### What is needed:
Only the lines below from the one containing "SHIPPING & RETURNS (616, 2454)" through the one containing "[Menu] (113, 10)" belong in the answer, set down exactly, with the pictures left out.

━━━━━━━━━━━━━━━━━━━━

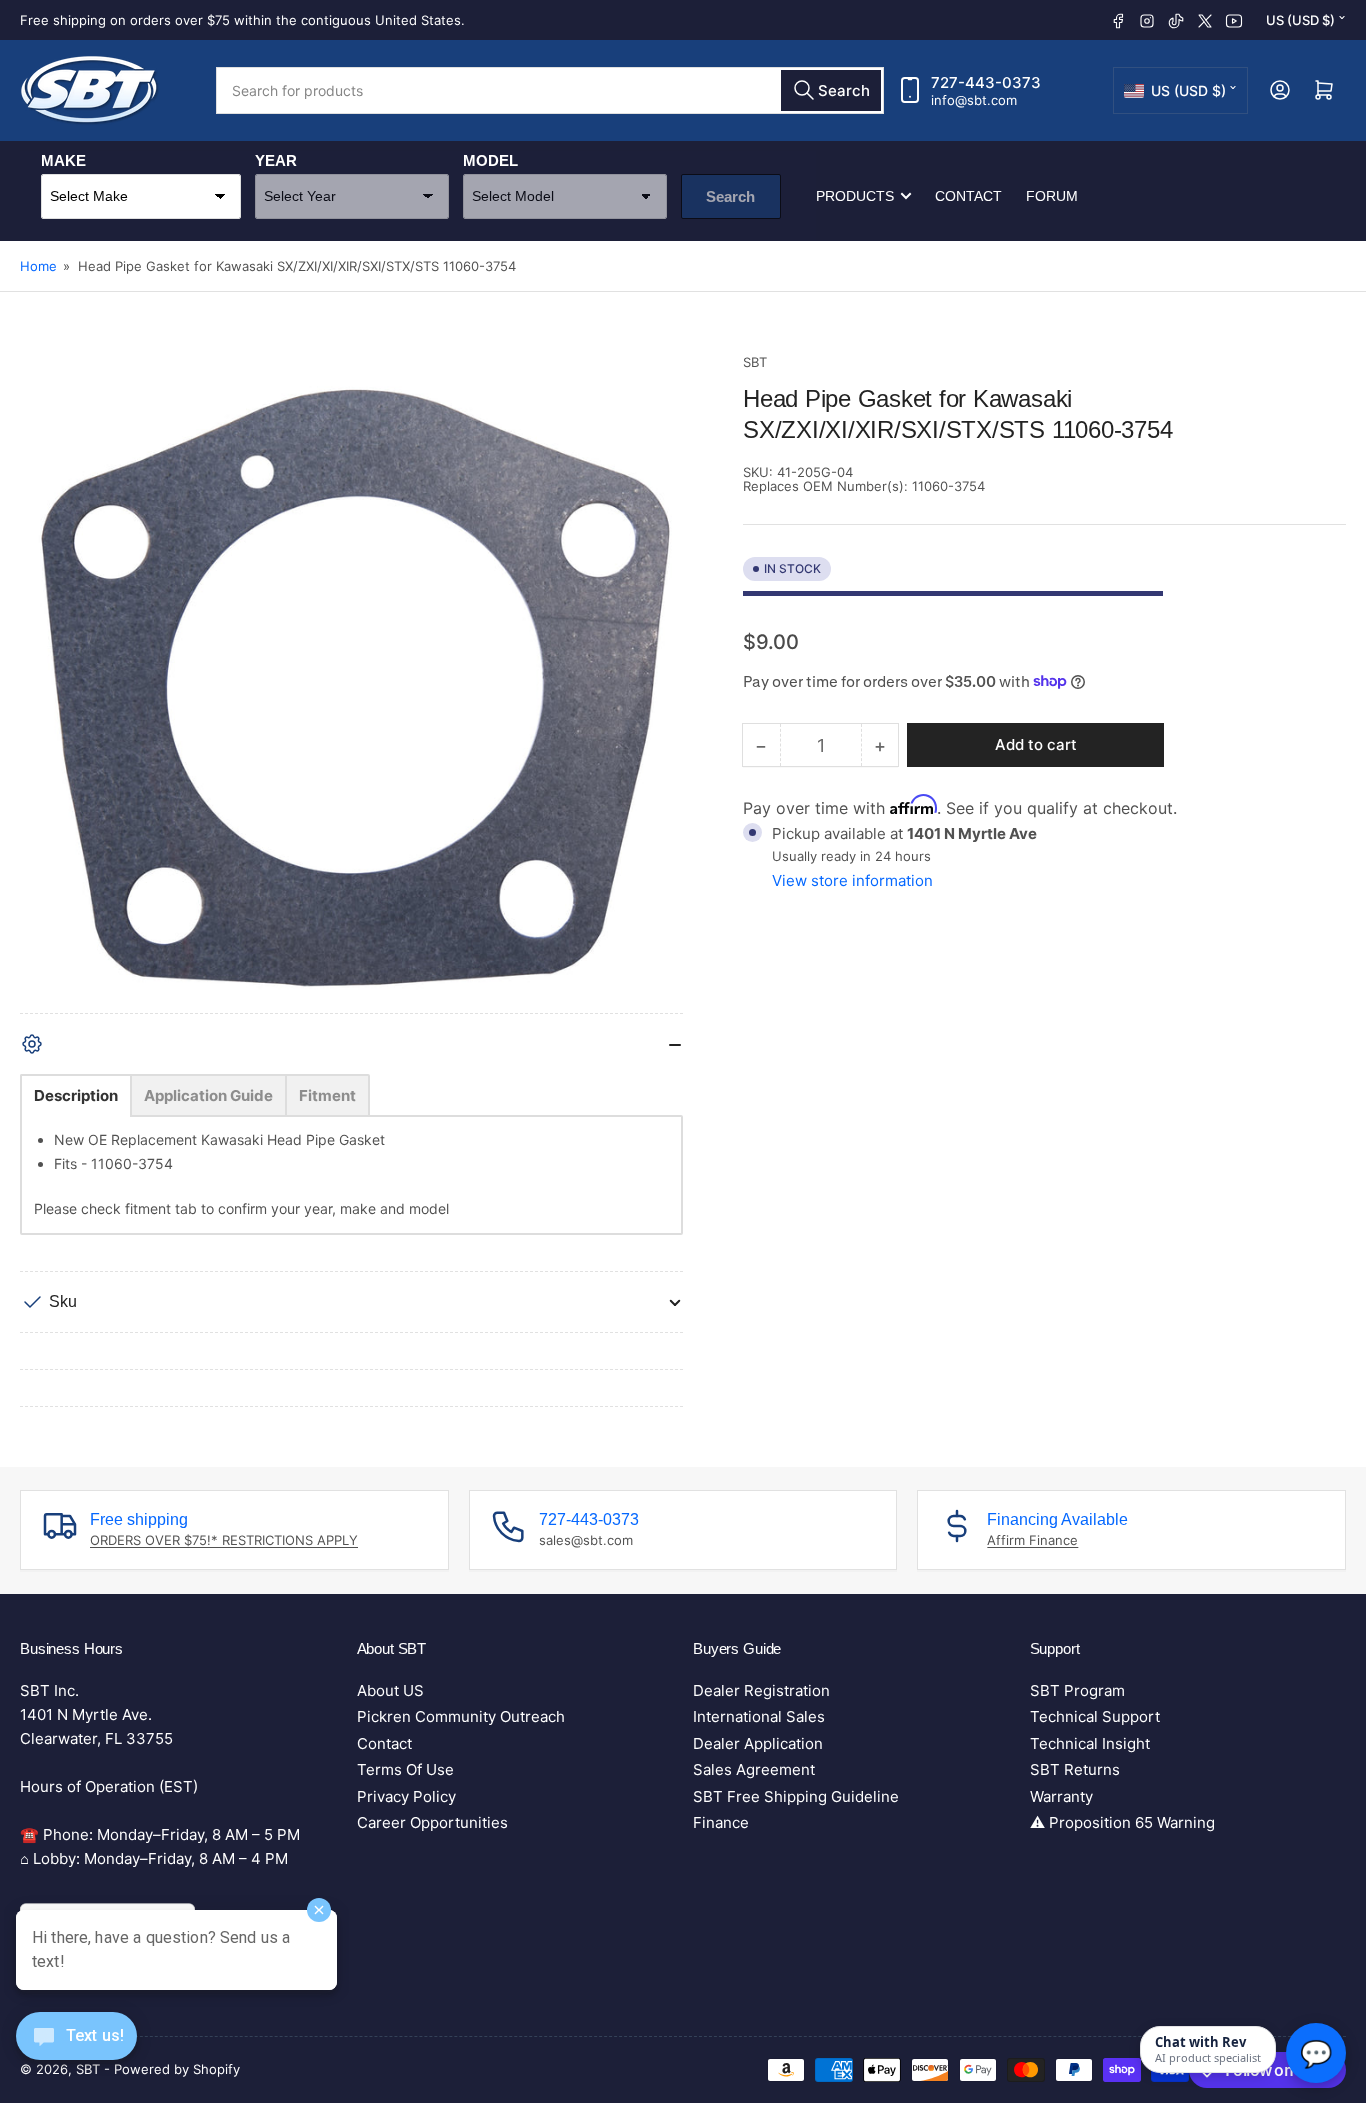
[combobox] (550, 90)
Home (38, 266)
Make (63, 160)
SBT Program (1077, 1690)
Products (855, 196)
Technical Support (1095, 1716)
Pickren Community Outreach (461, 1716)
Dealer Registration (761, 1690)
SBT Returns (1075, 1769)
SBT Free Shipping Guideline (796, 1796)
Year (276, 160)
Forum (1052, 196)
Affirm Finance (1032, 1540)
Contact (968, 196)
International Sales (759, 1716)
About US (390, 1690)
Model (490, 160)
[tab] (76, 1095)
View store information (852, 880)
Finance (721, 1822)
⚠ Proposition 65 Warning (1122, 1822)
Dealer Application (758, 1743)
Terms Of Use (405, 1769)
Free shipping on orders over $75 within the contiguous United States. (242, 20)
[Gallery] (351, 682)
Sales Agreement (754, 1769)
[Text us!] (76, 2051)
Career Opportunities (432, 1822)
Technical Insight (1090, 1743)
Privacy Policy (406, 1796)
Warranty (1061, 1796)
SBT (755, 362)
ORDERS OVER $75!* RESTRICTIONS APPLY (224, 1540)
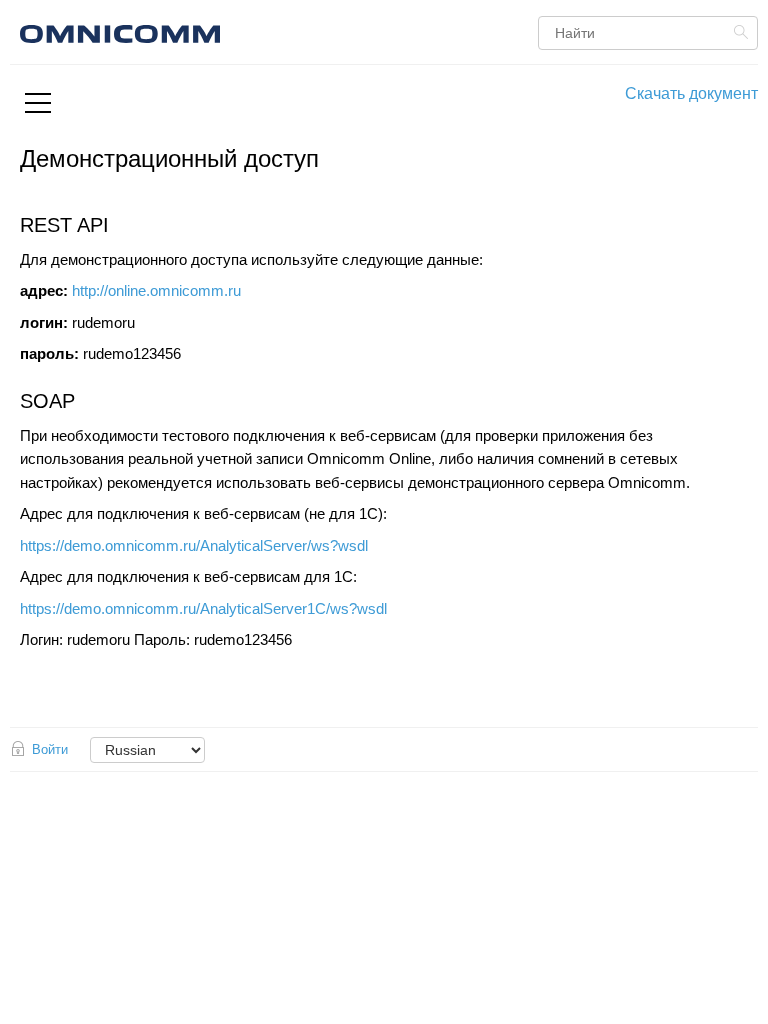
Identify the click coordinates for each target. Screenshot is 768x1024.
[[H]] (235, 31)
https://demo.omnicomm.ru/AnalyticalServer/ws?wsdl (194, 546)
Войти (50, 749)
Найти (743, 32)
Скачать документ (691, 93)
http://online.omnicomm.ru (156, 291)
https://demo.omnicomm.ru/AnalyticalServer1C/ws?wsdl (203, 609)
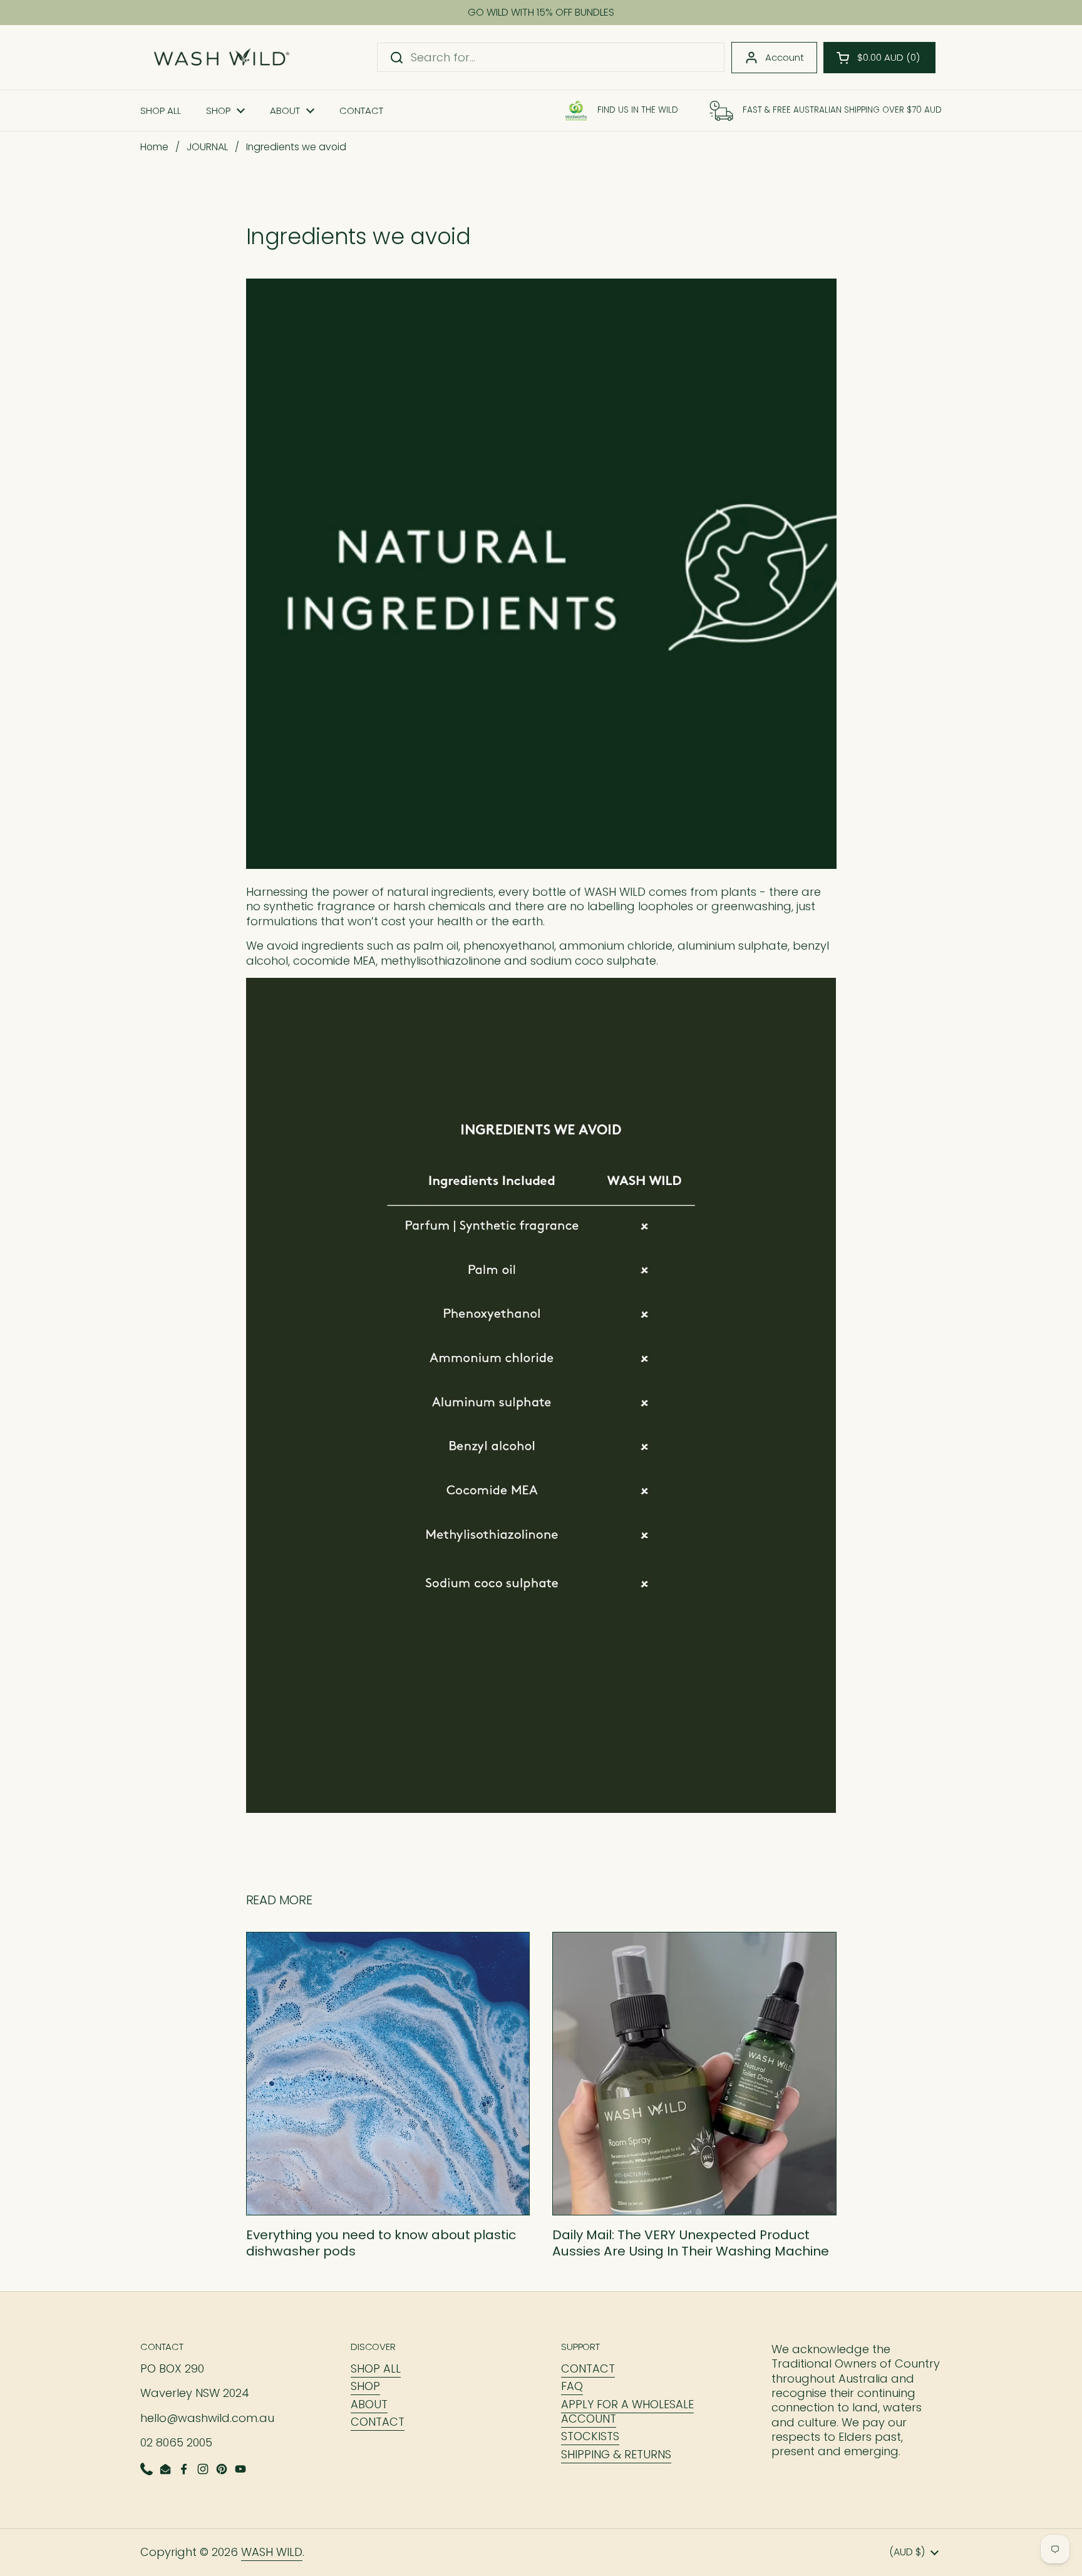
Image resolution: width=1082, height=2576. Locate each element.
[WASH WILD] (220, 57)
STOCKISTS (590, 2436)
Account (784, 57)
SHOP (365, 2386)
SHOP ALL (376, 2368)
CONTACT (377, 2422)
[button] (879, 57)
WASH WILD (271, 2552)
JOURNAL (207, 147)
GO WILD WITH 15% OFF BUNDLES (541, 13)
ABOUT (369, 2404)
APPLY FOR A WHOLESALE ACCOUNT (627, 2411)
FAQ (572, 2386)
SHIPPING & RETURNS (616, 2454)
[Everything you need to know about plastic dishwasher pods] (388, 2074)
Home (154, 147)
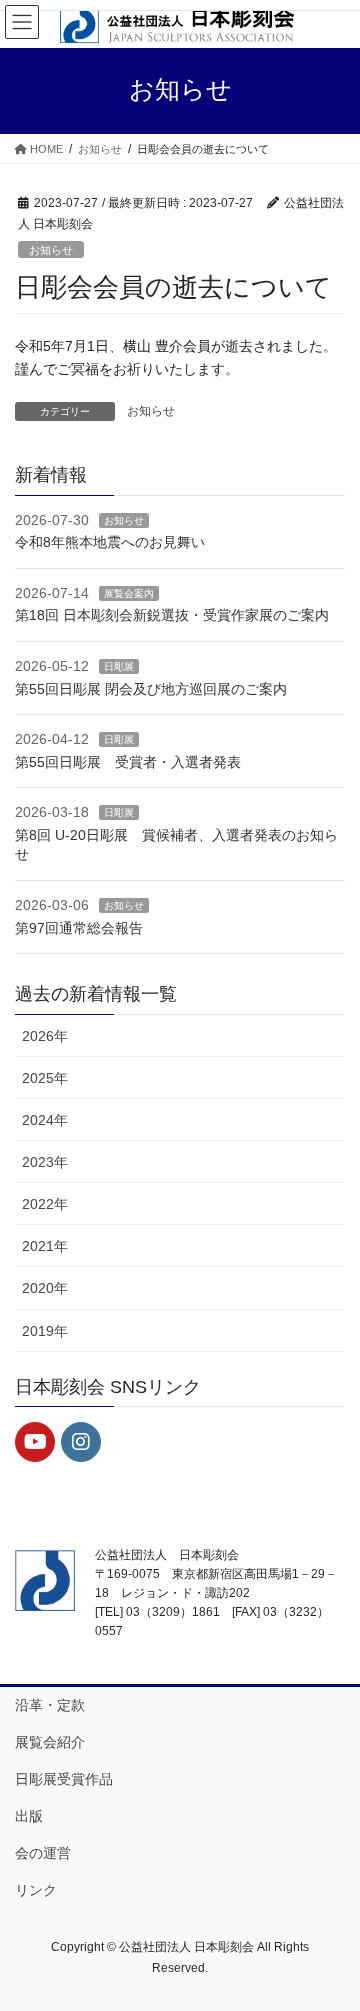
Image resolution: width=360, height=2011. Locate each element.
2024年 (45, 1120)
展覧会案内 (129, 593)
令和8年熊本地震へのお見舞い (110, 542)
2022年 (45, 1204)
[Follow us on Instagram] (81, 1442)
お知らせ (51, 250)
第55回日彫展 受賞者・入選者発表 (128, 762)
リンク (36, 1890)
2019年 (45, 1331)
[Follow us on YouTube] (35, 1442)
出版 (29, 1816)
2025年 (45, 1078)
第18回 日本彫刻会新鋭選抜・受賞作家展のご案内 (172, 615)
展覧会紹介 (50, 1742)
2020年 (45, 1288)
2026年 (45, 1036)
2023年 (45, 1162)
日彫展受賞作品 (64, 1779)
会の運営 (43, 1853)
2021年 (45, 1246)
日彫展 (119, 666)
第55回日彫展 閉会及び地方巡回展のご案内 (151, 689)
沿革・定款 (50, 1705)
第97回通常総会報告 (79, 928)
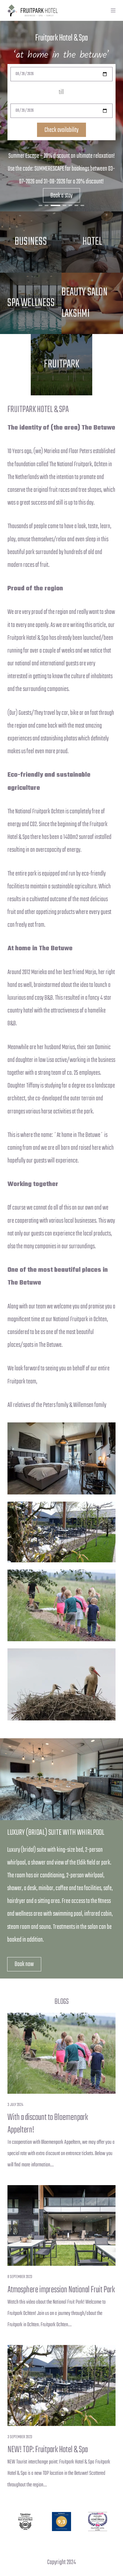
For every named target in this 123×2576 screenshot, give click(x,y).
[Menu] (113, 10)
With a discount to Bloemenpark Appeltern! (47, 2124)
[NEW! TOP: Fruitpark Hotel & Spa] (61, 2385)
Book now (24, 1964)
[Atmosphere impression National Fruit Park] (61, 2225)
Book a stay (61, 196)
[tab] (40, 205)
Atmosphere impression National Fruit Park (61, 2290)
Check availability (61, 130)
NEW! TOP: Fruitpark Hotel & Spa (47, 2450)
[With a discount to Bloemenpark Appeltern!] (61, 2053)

━━━━━━━━━━━━━━━━━━━━

### Written answer:
SHIPPING & RETURNS (616, 2454)
[Everything you need to know about plastic dishwasher pods] (388, 2074)
Home (154, 147)
Image resolution: width=360, height=2011. Locate each element.
2024年 (45, 1120)
展覧会案内 (129, 593)
令和8年熊本地震へのお見舞い (110, 542)
2022年 (45, 1204)
[Follow us on Instagram] (81, 1442)
お知らせ (51, 250)
第55回日彫展 受賞者・入選者発表 (128, 762)
リンク (36, 1890)
2019年 (45, 1331)
[Follow us on YouTube] (35, 1442)
出版 (29, 1816)
2025年 (45, 1078)
第18回 日本彫刻会新鋭選抜・受賞作家展のご案内 (172, 615)
展覧会紹介 (50, 1742)
2020年 (45, 1288)
2026年 (45, 1036)
2023年 (45, 1162)
日彫展受賞作品 (64, 1779)
会の運営 (43, 1853)
2021年 (45, 1246)
日彫展 (119, 666)
第55回日彫展 閉会及び地方巡回展のご案内 (151, 689)
沿革・定款 (50, 1705)
第97回通常総会報告 (79, 928)
For every named target in this 123×2576 screenshot, give click(x,y).
[Menu] (113, 10)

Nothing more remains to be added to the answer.